Objective: Turn the lines below, from the line containing "Show info for" through the final line, into a JSON list of strings with one string per line and blank lines left out.

Given data:
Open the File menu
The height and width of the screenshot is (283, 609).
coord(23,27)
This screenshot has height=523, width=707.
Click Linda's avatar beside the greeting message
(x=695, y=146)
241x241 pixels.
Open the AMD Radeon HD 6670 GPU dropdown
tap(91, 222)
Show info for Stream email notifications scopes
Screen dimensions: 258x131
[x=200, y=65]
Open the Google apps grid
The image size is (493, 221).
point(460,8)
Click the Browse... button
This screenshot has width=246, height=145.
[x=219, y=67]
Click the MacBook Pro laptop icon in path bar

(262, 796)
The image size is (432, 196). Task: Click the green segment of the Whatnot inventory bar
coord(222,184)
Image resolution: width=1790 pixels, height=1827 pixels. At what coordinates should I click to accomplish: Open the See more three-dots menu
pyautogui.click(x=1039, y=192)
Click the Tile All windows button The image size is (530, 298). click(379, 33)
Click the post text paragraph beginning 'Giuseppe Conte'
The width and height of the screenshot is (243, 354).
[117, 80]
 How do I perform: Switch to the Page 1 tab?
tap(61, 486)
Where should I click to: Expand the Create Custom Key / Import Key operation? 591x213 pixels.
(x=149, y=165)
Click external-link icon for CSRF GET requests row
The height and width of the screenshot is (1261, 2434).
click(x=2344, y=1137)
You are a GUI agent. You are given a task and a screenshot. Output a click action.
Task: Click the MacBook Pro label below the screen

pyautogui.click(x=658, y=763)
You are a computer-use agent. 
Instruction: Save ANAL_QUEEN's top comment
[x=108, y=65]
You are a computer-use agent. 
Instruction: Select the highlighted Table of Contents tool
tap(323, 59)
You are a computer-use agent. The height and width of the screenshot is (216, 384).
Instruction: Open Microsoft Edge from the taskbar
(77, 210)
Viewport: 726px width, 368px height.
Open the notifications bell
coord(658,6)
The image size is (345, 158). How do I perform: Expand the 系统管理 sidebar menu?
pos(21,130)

The solution:
[
  "Show info for Stream email notifications scopes",
  "Screen dimensions: 258x131",
  "[x=200, y=65]",
  "Open the Google apps grid",
  "The image size is (493, 221).",
  "point(460,8)",
  "Click the Browse... button",
  "This screenshot has width=246, height=145.",
  "[x=219, y=67]",
  "Click the MacBook Pro laptop icon in path bar",
  "(262, 796)",
  "The image size is (432, 196). Task: Click the green segment of the Whatnot inventory bar",
  "coord(222,184)",
  "Image resolution: width=1790 pixels, height=1827 pixels. At what coordinates should I click to accomplish: Open the See more three-dots menu",
  "pyautogui.click(x=1039, y=192)",
  "Click the Tile All windows button The image size is (530, 298). click(379, 33)",
  "Click the post text paragraph beginning 'Giuseppe Conte'",
  "The width and height of the screenshot is (243, 354).",
  "[117, 80]",
  " How do I perform: Switch to the Page 1 tab?",
  "tap(61, 486)",
  "Where should I click to: Expand the Create Custom Key / Import Key operation? 591x213 pixels.",
  "(x=149, y=165)",
  "Click external-link icon for CSRF GET requests row",
  "The height and width of the screenshot is (1261, 2434).",
  "click(x=2344, y=1137)",
  "You are a GUI agent. You are given a task and a screenshot. Output a click action.",
  "Task: Click the MacBook Pro label below the screen",
  "pyautogui.click(x=658, y=763)",
  "You are a computer-use agent. ",
  "Instruction: Save ANAL_QUEEN's top comment",
  "[x=108, y=65]",
  "You are a computer-use agent. ",
  "Instruction: Select the highlighted Table of Contents tool",
  "tap(323, 59)",
  "You are a computer-use agent. The height and width of the screenshot is (216, 384).",
  "Instruction: Open Microsoft Edge from the taskbar",
  "(77, 210)",
  "Viewport: 726px width, 368px height.",
  "Open the notifications bell",
  "coord(658,6)",
  "The image size is (345, 158). How do I perform: Expand the 系统管理 sidebar menu?",
  "pos(21,130)"
]